Provided information:
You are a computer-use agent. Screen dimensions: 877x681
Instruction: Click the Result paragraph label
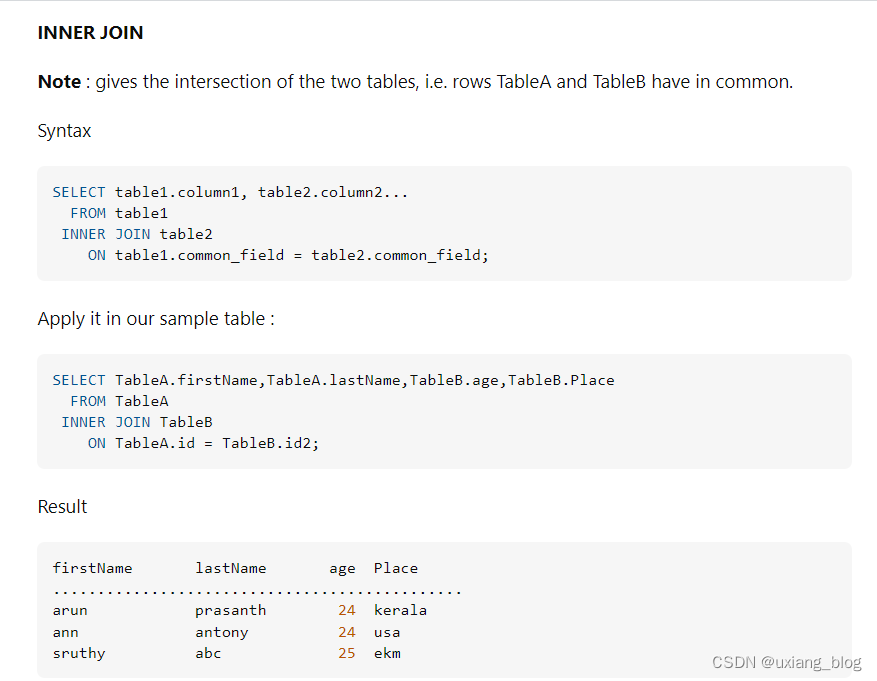(x=62, y=507)
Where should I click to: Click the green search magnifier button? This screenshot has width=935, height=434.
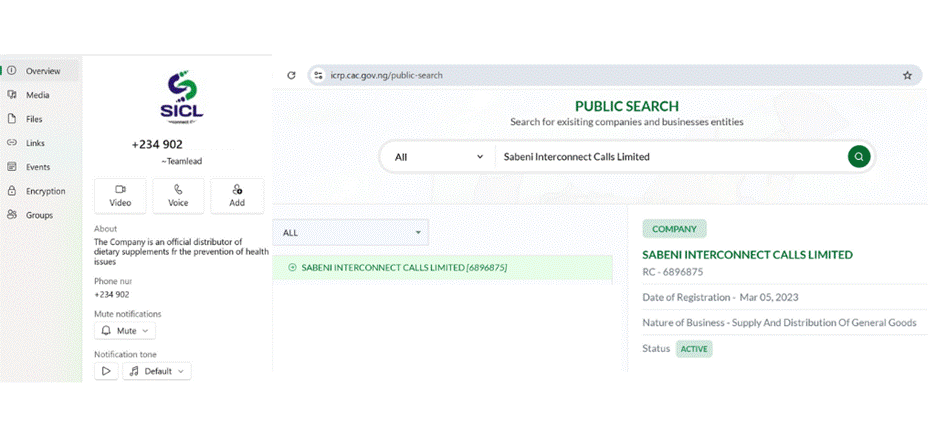point(857,157)
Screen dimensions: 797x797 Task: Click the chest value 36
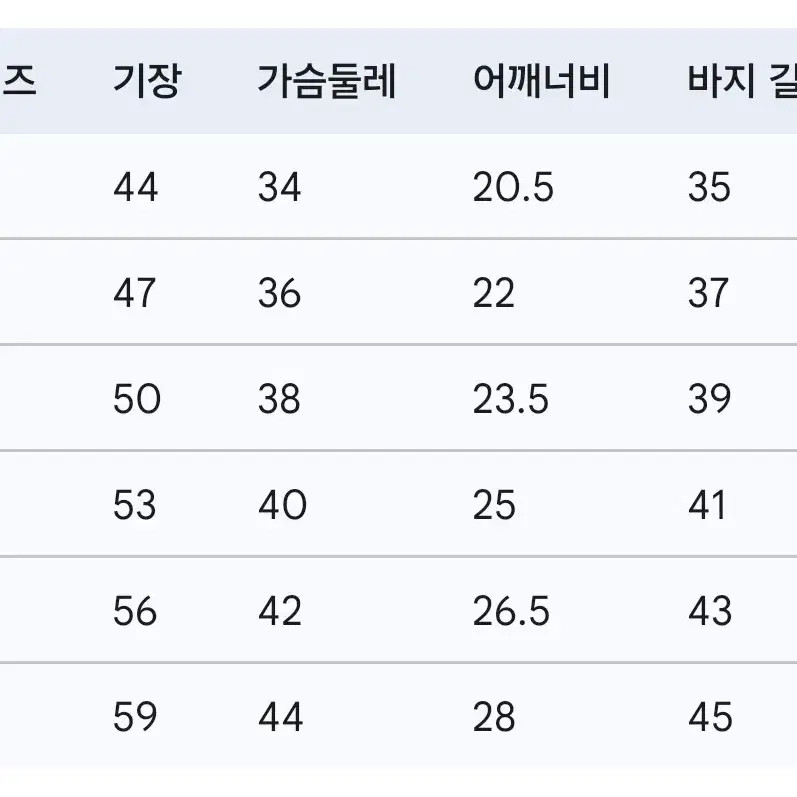(x=280, y=293)
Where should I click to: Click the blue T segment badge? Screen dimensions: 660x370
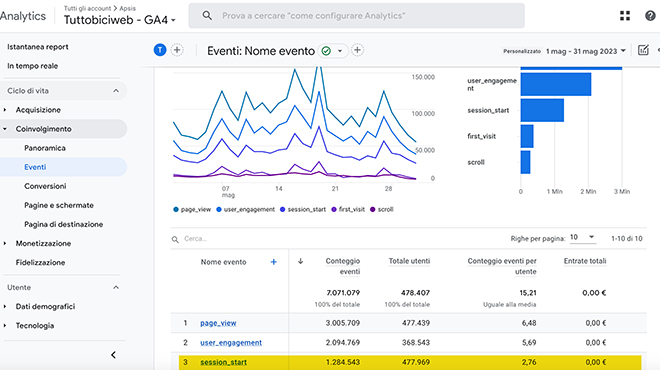160,50
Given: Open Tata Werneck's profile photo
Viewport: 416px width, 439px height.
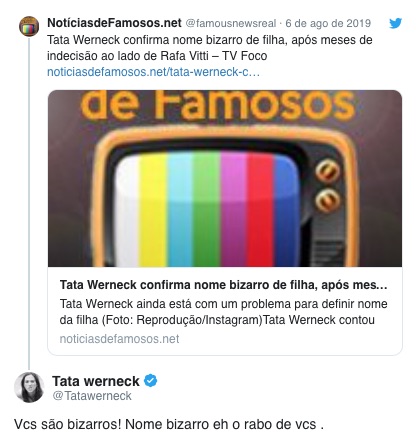Looking at the screenshot, I should point(29,387).
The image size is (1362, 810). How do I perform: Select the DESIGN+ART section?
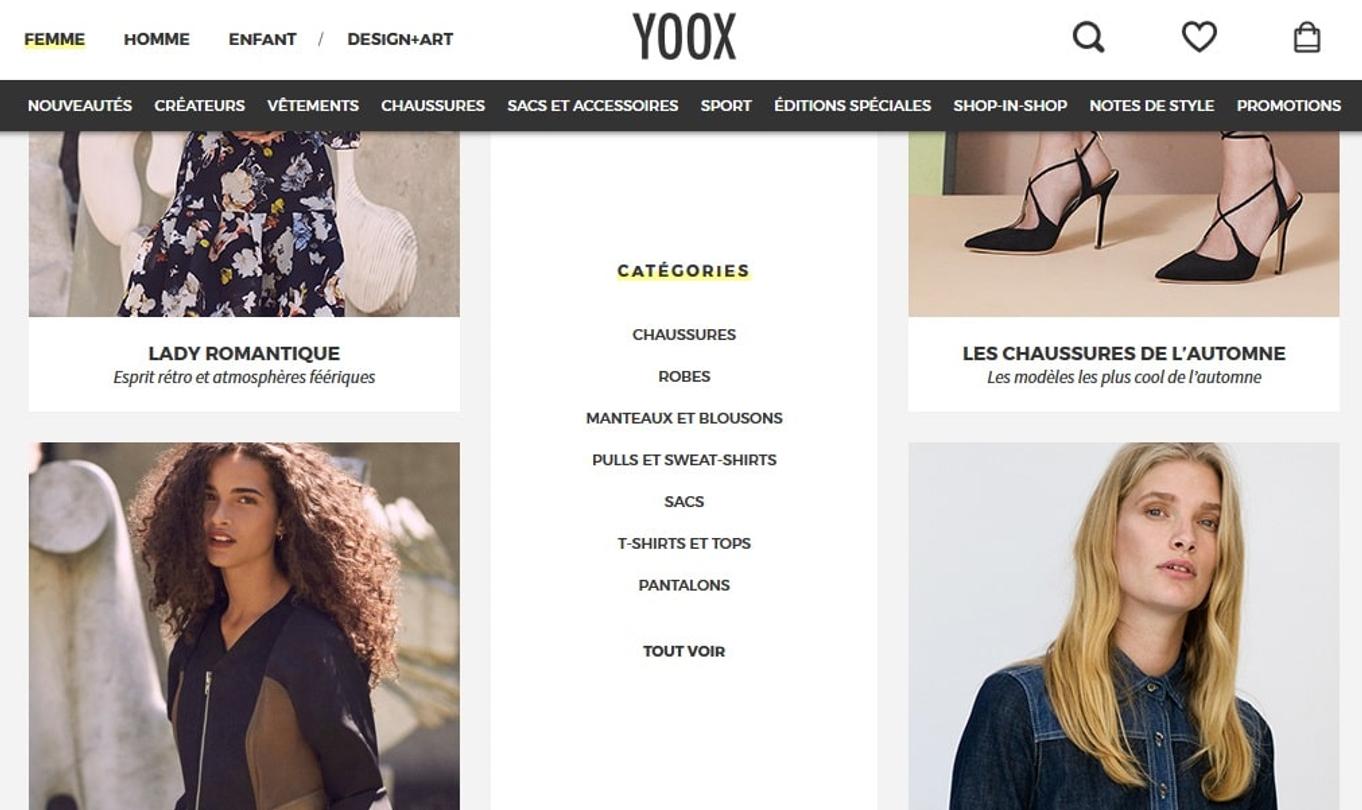pyautogui.click(x=400, y=39)
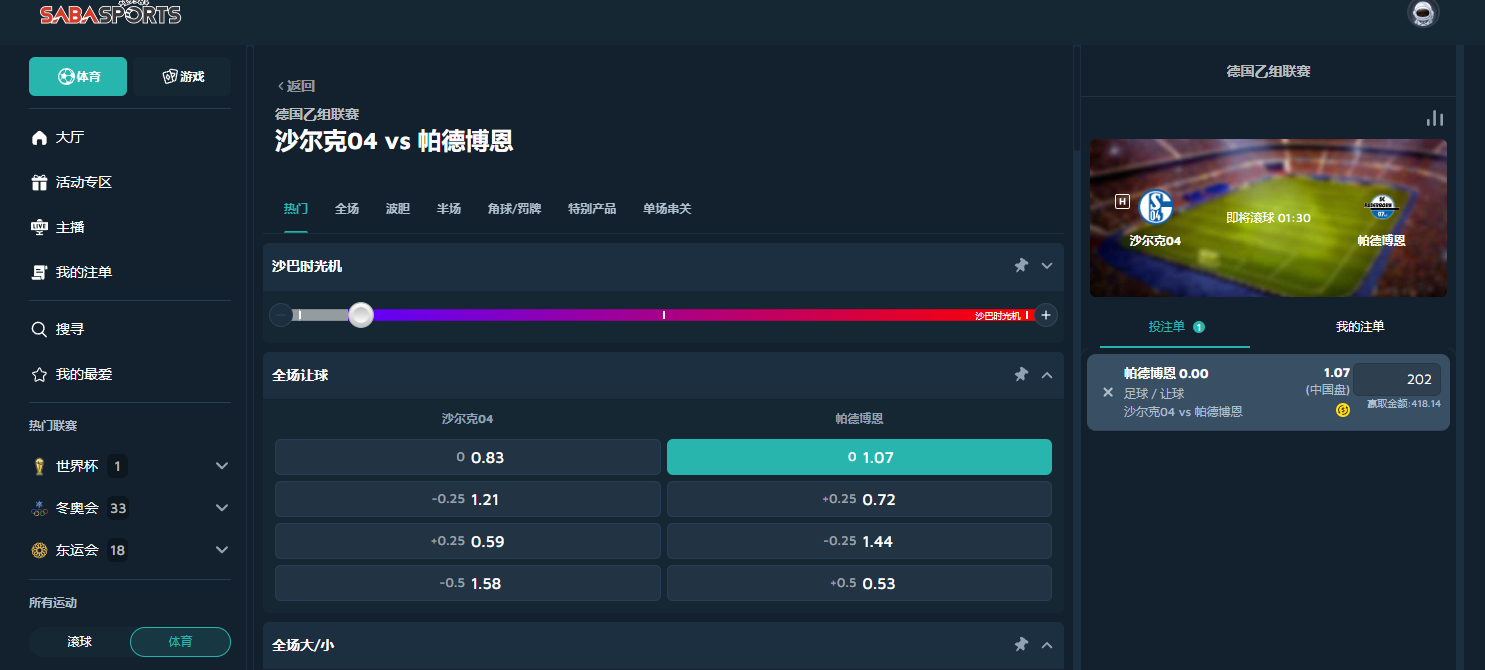Open the user avatar profile icon

1422,13
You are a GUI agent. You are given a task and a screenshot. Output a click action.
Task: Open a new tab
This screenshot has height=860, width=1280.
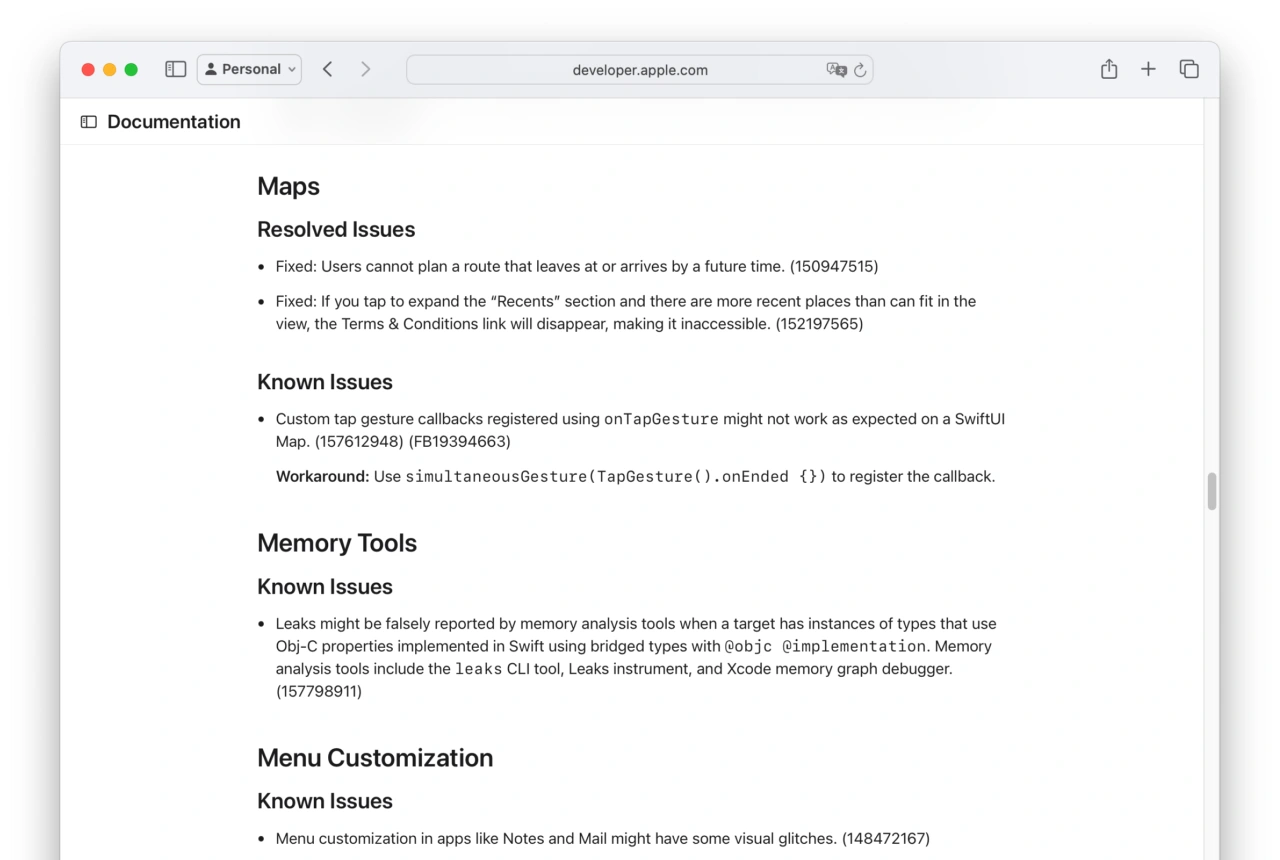coord(1148,69)

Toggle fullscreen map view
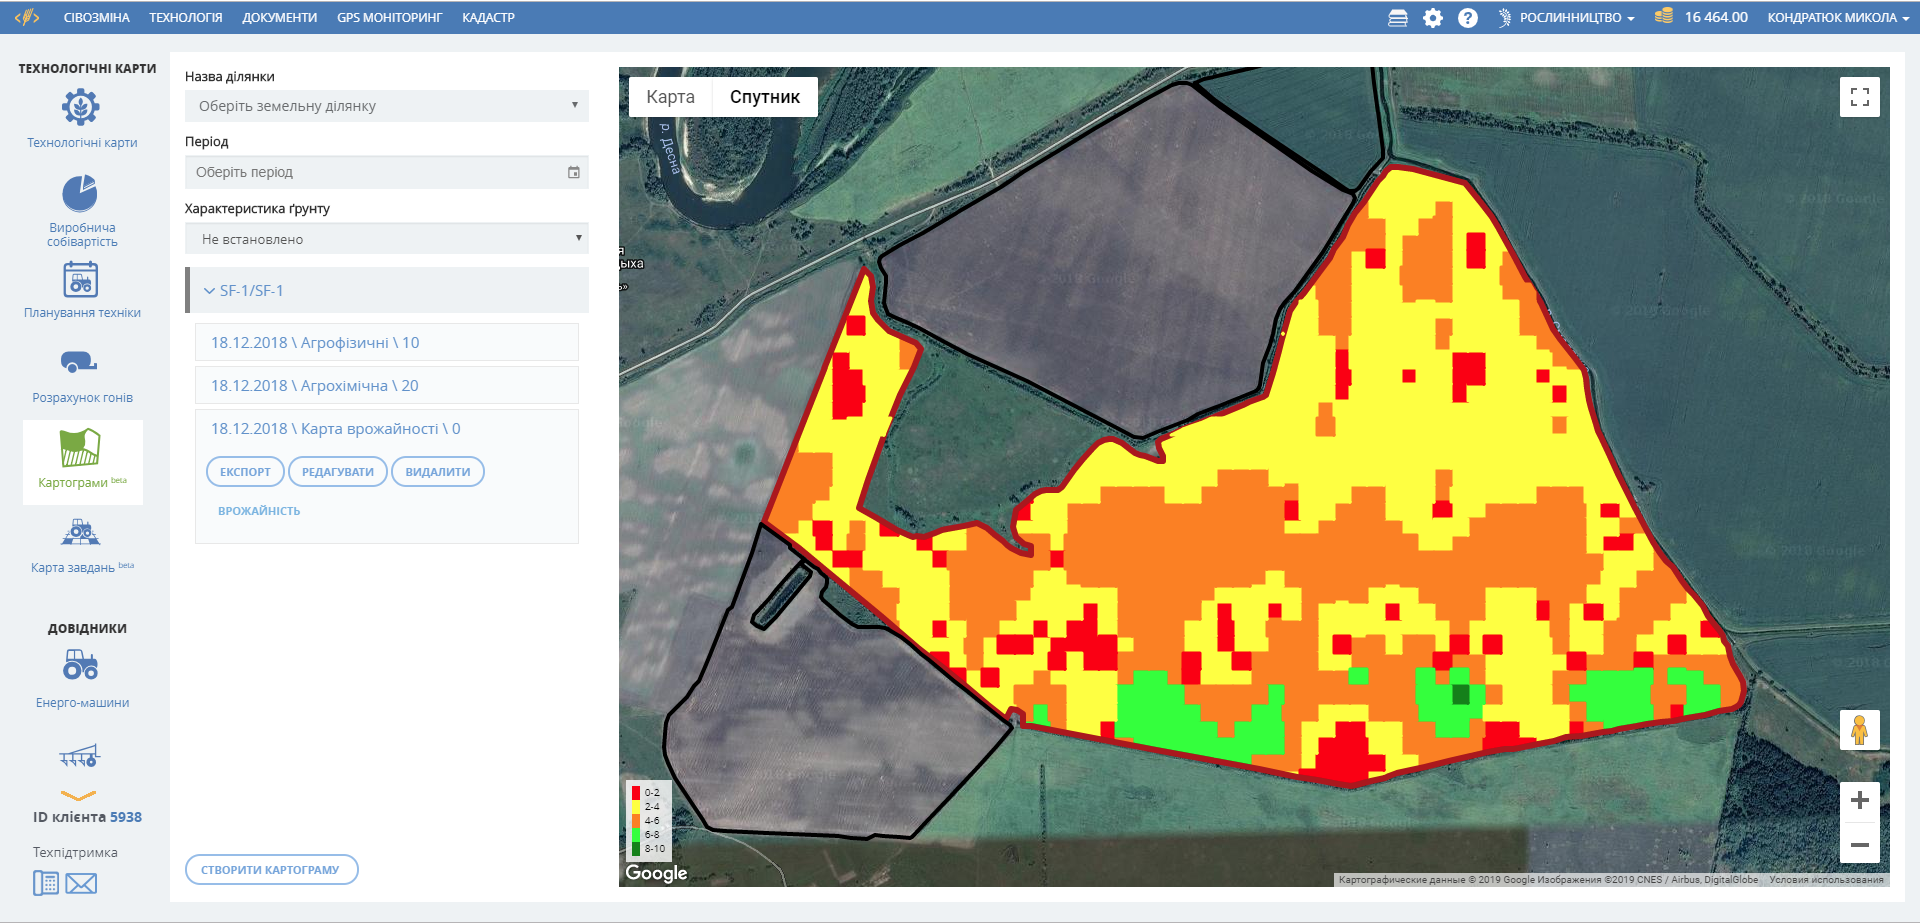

Exercise:
Check each line in the listing above for the string "agent", then report how many lines contain it, with no other text.

Solution below:
2